■ WHAT IS NEEDED: Could you transcribe exactly the lines from the one containing "Where should I click to: Open" through the last line of the records below, leaving out the pictures?

■ RECORDED INFORMATION:

/---

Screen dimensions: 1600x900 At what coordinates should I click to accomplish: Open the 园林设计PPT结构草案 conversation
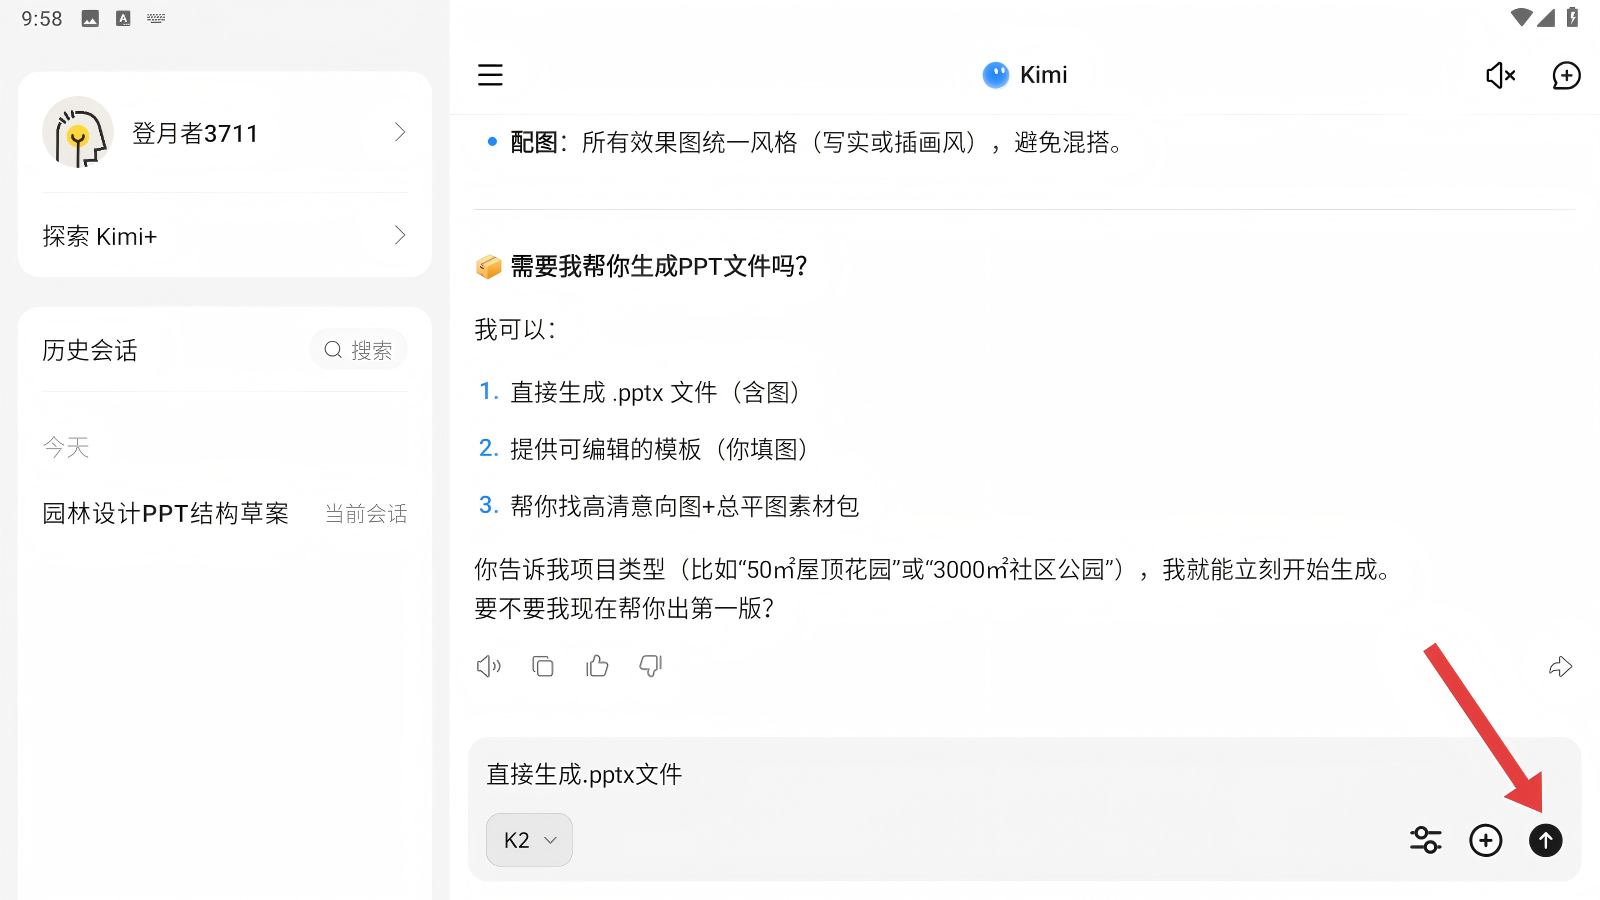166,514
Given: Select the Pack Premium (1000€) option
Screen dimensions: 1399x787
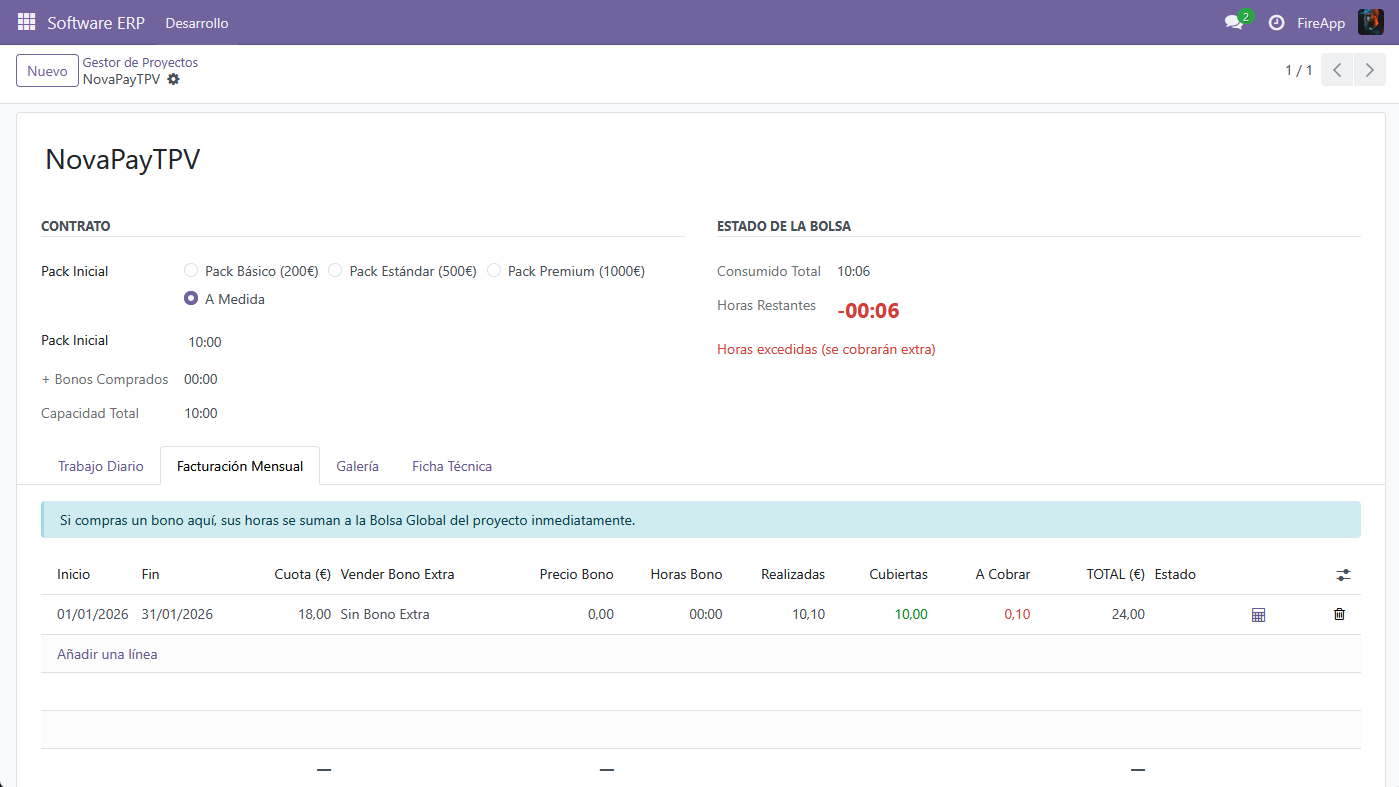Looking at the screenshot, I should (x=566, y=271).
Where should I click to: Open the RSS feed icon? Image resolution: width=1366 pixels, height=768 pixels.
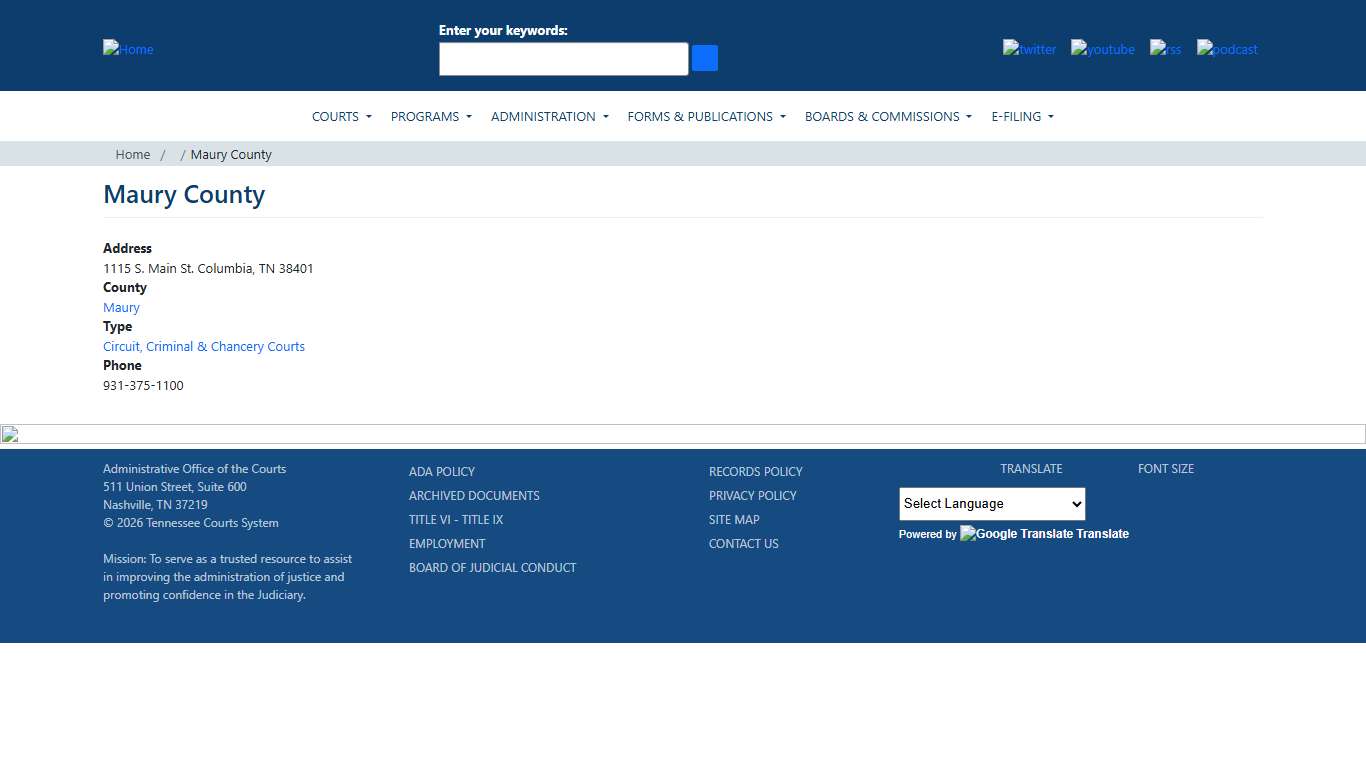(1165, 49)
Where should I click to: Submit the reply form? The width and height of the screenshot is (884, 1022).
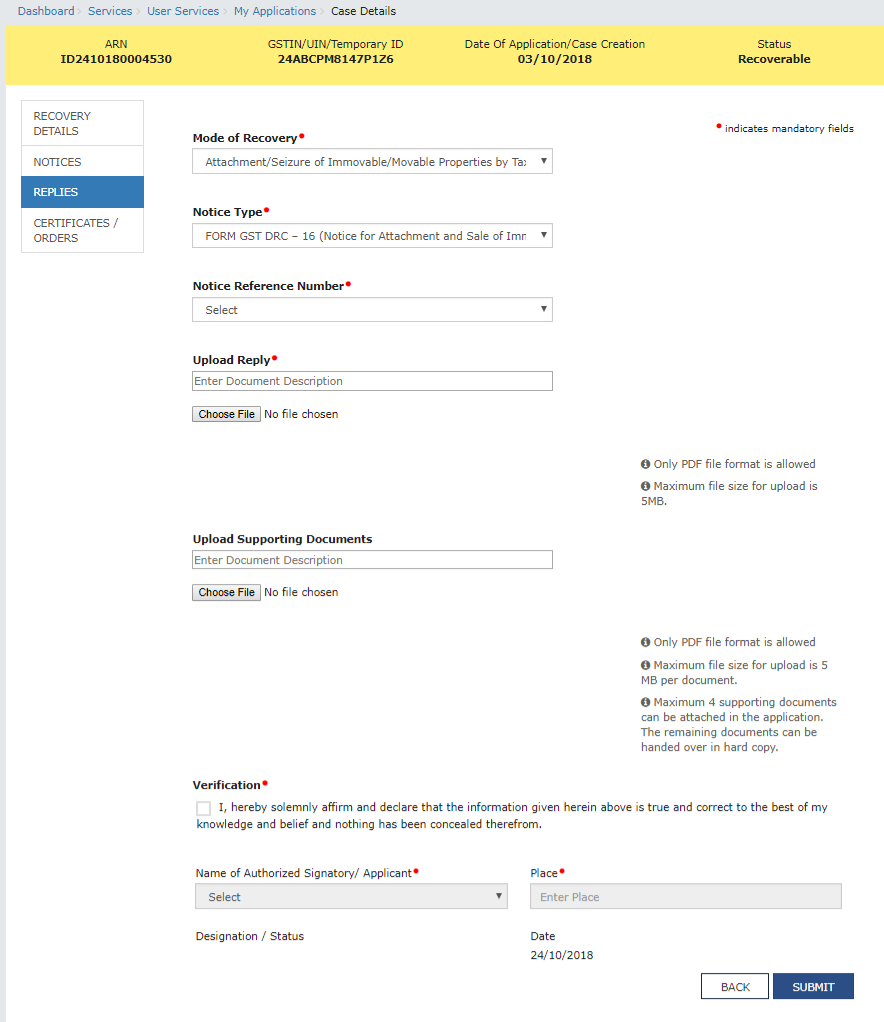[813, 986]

\---

■ EXERCISE RESPONSE:
Where should I click to: Open the RSS feed icon? Image resolution: width=1366 pixels, height=768 pixels.
(1165, 49)
Where should I click to: Submit the reply form? The width and height of the screenshot is (884, 1022).
[813, 986]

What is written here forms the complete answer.